David Tebbutt, Teblog

Sometimes it’s easy to be overwhelmed by new ways of working. Enterprise 2.0, for example, has crept up on us over the past few years. Those who’ve tracked it from the start have something of an advantage in that they pretty much know what all the elements and issues are. Anyone coming to it cold might find themselves misled by evangelists or confused by the propellor-heads.

It’s not easy to get on top of things and see all the elements in a sensible perspective. Three cheers then for R. Todd Stephens who is Senior Technical Architect of Collaboration and Online Services for the AT&T Corporation. He has been involved in corporate IT for 25 years with a high focus on enterprise information management since 1999. He has produced an Enterprise 2.0 Blueprint, a chart which can act as a checklist for all the elements of Web 2.0 for the enterprise.

Enterprise 2.0 Blueprint

Enterprise 2.0 Blueprint (click chart to get download)

The chart totally avoids product names, with the sole exception of ’Office’, but even that is a functional description rather than an explicit plug for Microsoft. The chart is in five columns: Business Drivers (for investing in Web 2.0 technology); Actors (the people involved); Technologies (and related technologies); Methods (how the technologies are used); and Value-Add (to the employee, the department and the business).

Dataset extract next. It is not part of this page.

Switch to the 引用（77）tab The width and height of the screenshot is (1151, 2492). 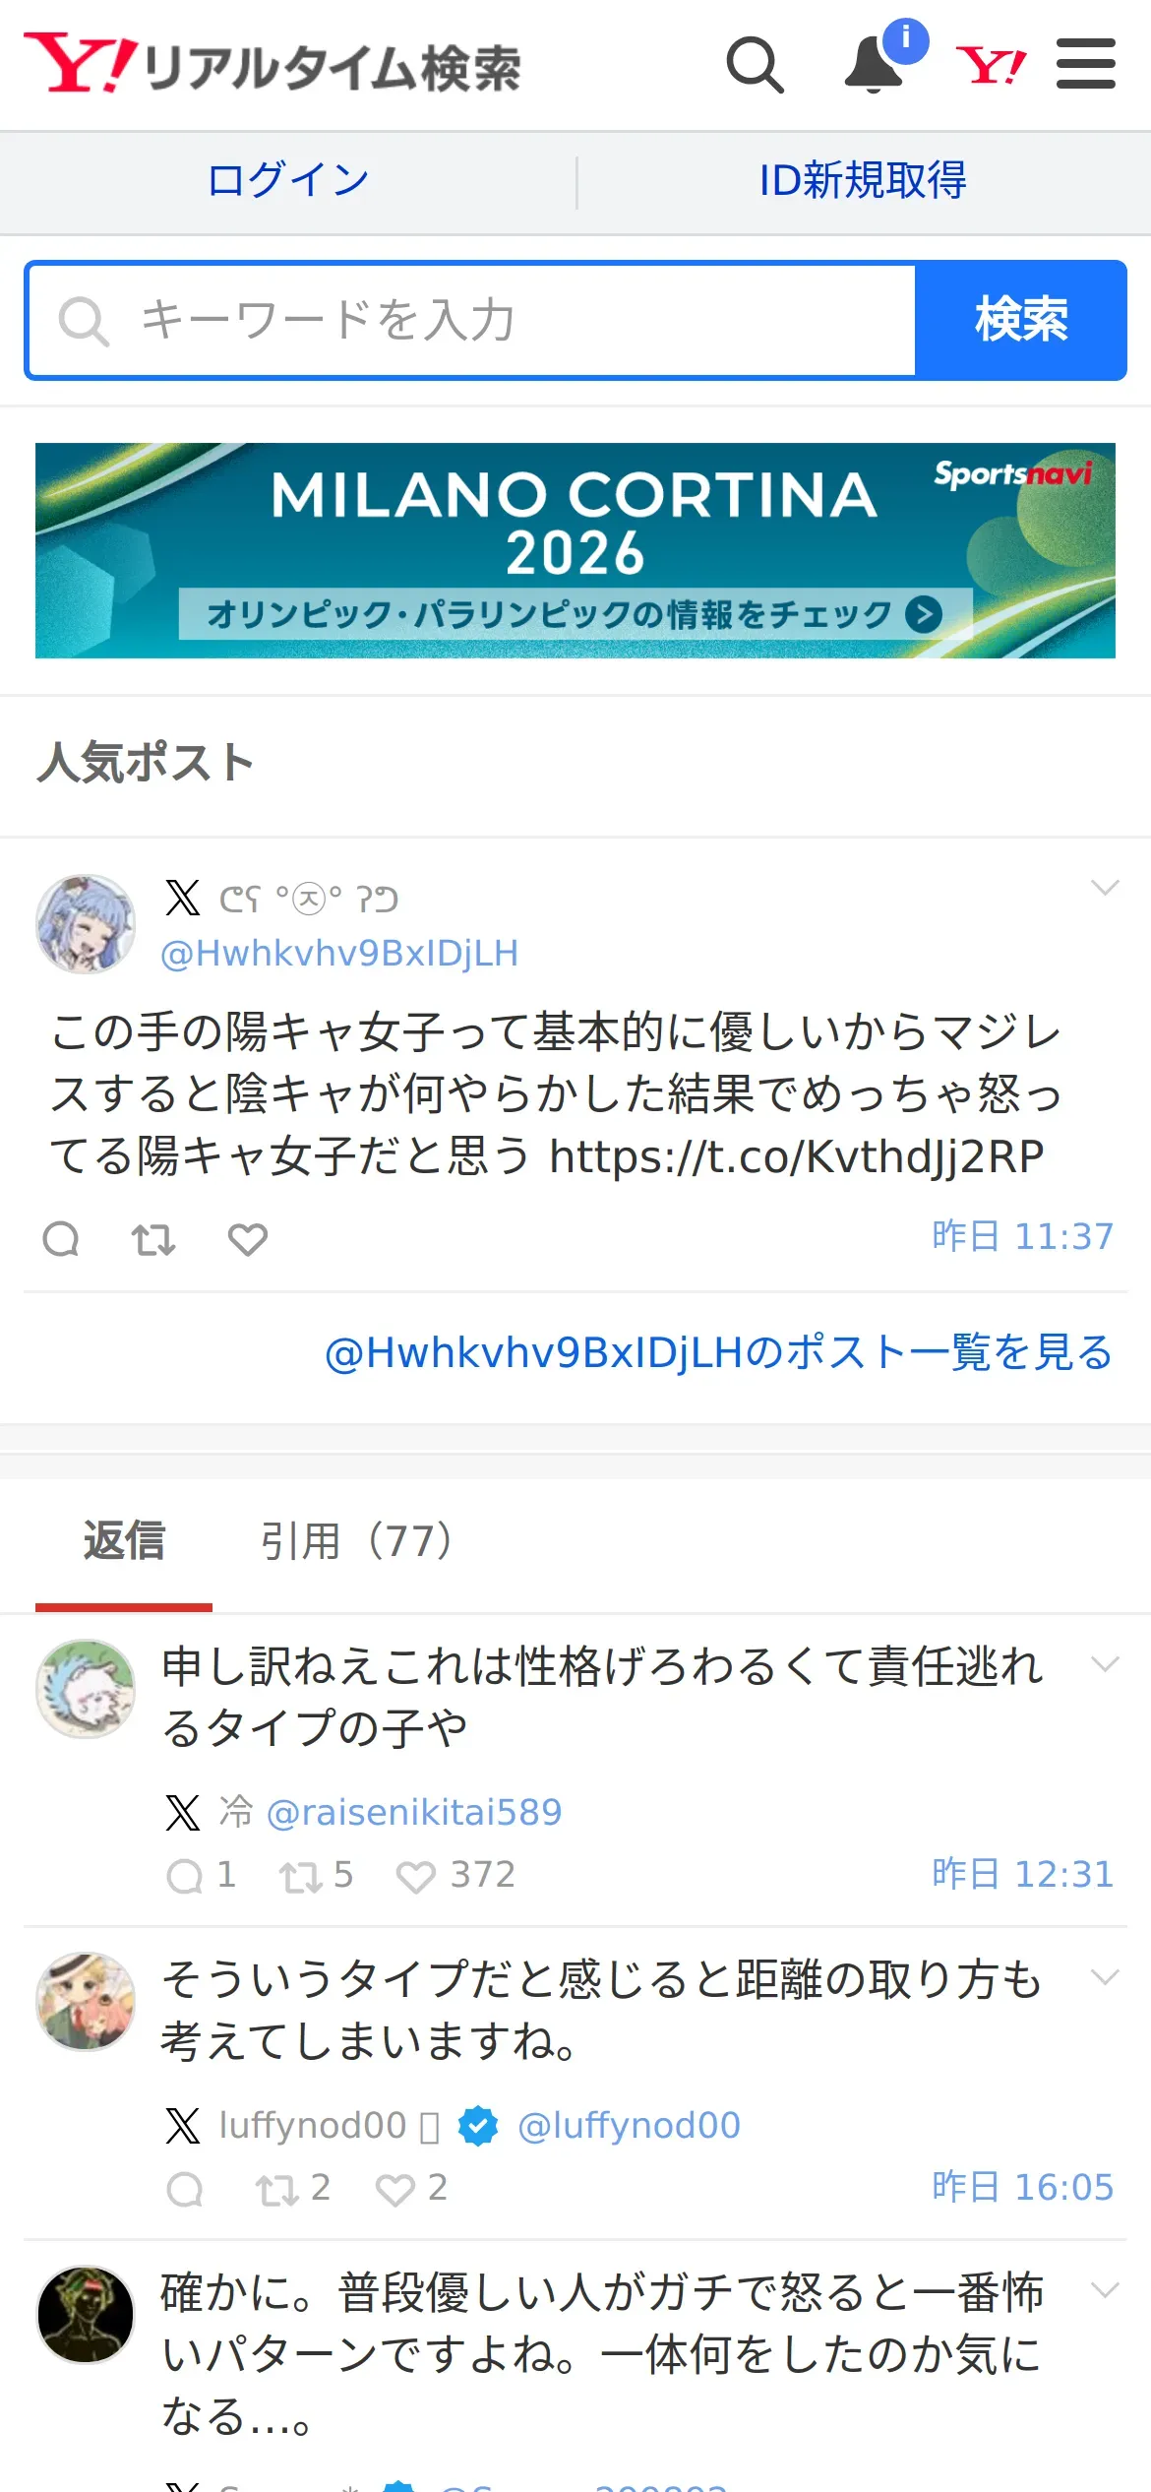(x=357, y=1541)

The chart is enterprise-centric, in the sense that the final column doesn’t mention value to customers. Or, for that matter, suppliers. Mentions of clients and customers are dotted around the chart, so it’s not as if they’re being ignored. But such an extension to the Value-Add column might help stimulate more consideration of who the business exists to serve.

Clues do exist in the minutiae of the chart. Sub-boxes contain items like Education, Training, Consulting, Self service and so on, but you sense that these are primarily seen as revenue or cost-saving opportunities. A box for ’Customers’ has ’Consumers’ and ’Producers’ as sub-boxes. Quite often customers have their own forums where they help each other out. It costs the enterprise very little but is a tremendous value-add for the customers. But then again, you could argue that this drops the support costs for the company.

Perhaps I need to wake up to the fact that value-add for customers will nearly always brings a reciprocal benefit for the company.

The good thing about this chart is that it is pretty comprehensive in terms of identifying all the Web 2.0 elements and shows how they fit into an organisation’s activities. While setting up an ’under the radar’ blog, wiki, IM or whatever is a trivial exercise, to derive real business value someone somewhere has to look at the bigger picture and figure out how to turn skunk works initiatives into corporate processes while retaining the spirit that made them attractive in the first place.

I think it was Napoleon or Nelson who used to toss a coin when faced with difficult decisions. If, when the coin landed, he was disappointed with the outcome, he’d go with his instincts. A chart like this is similar. Without it, you’ll be trying to make this stuff up. With it, you have a framework and if any of it jars, just alter it or extend it.

IMHO it makes a fine starting point.